--- EXTRACTED INFORMATION Enclosed Below ---

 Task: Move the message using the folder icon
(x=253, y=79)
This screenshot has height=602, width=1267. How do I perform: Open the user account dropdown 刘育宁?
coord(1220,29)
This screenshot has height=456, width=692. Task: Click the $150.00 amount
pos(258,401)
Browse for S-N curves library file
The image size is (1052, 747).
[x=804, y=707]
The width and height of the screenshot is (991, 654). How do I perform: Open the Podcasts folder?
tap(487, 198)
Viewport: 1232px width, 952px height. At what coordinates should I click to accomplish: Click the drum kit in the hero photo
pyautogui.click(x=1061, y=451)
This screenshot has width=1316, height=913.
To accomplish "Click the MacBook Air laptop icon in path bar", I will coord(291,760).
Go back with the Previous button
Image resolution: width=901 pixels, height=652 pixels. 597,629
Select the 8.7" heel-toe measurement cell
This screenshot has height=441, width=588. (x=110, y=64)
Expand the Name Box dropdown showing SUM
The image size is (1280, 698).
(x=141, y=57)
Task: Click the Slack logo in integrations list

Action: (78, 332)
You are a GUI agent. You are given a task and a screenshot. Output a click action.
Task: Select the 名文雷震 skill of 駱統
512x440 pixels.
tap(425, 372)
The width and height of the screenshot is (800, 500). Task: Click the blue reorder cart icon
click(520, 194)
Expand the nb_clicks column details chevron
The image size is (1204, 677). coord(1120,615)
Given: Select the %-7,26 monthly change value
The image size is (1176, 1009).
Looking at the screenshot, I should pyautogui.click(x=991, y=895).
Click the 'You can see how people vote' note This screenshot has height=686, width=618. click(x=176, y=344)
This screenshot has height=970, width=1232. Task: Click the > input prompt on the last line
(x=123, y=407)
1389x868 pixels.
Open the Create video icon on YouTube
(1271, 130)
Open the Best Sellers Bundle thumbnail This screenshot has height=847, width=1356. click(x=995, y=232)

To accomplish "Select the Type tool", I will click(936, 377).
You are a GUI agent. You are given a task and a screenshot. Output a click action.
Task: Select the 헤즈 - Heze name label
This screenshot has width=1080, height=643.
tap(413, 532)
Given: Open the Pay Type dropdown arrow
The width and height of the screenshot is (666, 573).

--- End of Enclosed EXTRACTED INFORMATION ---

### AIM OF THE EXERCISE
Retype word for word the line above with "Expand the nb_clicks column details chevron" and all lines after it, nothing else.

### TASK RESULT
Expand the nb_clicks column details chevron
The image size is (1204, 677). coord(1120,615)
Given: Select the %-7,26 monthly change value
The image size is (1176, 1009).
Looking at the screenshot, I should pyautogui.click(x=991, y=895).
Click the 'You can see how people vote' note This screenshot has height=686, width=618. click(x=176, y=344)
This screenshot has height=970, width=1232. Task: Click the > input prompt on the last line
(x=123, y=407)
1389x868 pixels.
Open the Create video icon on YouTube
(1271, 130)
Open the Best Sellers Bundle thumbnail This screenshot has height=847, width=1356. click(x=995, y=232)

To accomplish "Select the Type tool", I will click(936, 377).
You are a GUI agent. You are given a task and a screenshot. Output a click action.
Task: Select the 헤즈 - Heze name label
This screenshot has width=1080, height=643.
tap(413, 532)
Given: Open the Pay Type dropdown arrow
The width and height of the screenshot is (666, 573).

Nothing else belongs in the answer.